Loss of traditional management: historically, reefs and resources were managed through a complex system of regulations and ceremonial frameworks, which are being eroded. Once communities are aware of the effects of their fishing practices, they can reinstate traditional management for which there already exists a cultural context.
New technologies Motor boats have led to a loss of canoes. With rising gas prices, people cannot travel far to fish. This means nearby fishing areas are becoming overfished. In turn, the freezers allow a way to store fish, and even send some off island to family members on the main island of Yap, or even Guam and Hawaii. This interferes with traditional systems of dividing up the catch.
Fisheries Workshops and Databases: Our science team works with community representatives to train them in data collection, primarily of fish landings, so we can analyze the data and share results with the communities. We have trained 58 local fishery scientists/data collectors from 6 atolls/islands through fisheries workshops, and have collaboratively developed 2 fishery databases: Ulithi Atoll (approx. 85,000 fish), and outer islands (approximately 12,000 fish). We have also developed a Fisheries Monitoring Handbook.
The large fishery database has been quality controlled, modified, and tested for analysis with the help of Donna Miller. This database is available to view upon request.
Mario Dohmai, a local scientist from Ulithi Atoll, has created a pictorial guide to Ulithian, common and scientific names of commonly caught fish.

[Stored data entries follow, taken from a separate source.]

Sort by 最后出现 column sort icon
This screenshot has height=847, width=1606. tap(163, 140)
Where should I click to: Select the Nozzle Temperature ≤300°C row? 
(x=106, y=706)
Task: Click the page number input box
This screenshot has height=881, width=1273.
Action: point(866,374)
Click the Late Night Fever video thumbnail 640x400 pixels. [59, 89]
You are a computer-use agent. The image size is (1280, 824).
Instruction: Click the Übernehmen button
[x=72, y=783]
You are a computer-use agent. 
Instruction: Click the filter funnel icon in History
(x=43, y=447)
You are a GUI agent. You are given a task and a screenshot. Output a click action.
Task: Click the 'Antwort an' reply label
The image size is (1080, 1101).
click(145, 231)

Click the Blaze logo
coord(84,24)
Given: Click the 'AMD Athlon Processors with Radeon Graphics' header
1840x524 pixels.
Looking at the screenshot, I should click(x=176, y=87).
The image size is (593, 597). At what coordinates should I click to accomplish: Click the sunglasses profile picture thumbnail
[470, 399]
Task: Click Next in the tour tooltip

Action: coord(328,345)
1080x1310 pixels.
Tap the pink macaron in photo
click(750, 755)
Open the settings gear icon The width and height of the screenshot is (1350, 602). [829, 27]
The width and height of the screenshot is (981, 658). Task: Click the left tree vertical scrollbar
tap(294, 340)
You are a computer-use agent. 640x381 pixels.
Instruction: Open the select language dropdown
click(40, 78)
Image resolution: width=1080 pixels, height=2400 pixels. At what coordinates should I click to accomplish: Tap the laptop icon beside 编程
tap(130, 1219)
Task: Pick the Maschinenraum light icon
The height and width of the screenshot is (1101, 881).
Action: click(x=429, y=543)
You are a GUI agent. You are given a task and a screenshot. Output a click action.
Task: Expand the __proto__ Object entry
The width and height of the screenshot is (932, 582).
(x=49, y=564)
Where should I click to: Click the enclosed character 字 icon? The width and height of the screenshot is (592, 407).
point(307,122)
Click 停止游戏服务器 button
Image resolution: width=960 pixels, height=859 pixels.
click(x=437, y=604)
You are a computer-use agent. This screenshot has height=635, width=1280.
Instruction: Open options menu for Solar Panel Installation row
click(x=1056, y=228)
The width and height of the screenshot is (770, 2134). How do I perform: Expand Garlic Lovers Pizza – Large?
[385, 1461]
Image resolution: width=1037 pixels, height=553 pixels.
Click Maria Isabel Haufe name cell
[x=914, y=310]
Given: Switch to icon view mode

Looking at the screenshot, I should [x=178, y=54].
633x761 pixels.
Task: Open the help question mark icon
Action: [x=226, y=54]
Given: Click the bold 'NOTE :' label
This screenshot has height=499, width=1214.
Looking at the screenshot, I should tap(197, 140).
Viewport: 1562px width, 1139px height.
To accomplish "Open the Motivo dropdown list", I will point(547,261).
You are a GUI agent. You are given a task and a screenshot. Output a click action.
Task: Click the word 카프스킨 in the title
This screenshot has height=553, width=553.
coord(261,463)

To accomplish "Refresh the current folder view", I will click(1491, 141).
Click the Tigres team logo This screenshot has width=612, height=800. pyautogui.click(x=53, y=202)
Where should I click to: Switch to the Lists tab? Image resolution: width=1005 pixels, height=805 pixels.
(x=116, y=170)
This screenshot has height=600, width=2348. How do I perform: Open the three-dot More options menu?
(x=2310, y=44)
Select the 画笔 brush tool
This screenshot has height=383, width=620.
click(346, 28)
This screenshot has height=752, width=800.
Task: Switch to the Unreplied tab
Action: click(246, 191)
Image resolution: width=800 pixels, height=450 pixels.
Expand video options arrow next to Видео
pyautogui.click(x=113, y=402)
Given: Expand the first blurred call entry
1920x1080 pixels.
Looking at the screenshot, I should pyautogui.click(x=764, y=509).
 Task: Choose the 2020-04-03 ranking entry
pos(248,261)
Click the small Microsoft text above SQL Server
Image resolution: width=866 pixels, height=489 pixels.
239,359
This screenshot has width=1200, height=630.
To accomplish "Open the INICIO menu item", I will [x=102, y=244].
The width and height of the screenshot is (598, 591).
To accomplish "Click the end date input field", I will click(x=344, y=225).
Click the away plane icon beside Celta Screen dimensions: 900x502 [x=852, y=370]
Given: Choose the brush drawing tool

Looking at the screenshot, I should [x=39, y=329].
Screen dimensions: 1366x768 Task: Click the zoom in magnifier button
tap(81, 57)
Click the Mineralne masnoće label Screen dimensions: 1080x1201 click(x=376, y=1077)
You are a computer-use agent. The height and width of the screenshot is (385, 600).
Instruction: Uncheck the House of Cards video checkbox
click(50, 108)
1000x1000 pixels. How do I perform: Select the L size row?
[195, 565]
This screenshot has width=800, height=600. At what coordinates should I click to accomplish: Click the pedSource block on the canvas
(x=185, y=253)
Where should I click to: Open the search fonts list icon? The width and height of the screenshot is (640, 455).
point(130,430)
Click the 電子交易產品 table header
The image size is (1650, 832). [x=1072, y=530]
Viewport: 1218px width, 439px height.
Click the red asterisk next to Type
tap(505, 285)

Seafood Consumption Calendars: We provided calendars to individual households for tracking their seafood consumption. The results will allow households to assess their dietary practices, and aggregated data allow communities to assess their reliance on fish resources, and evaluate potential public health issues. These data also indirectly monitor fishing activity and serve as a point of comparison for the landings data. These calendars are a tool for educating us all about fishing traditions as well as nutritional health.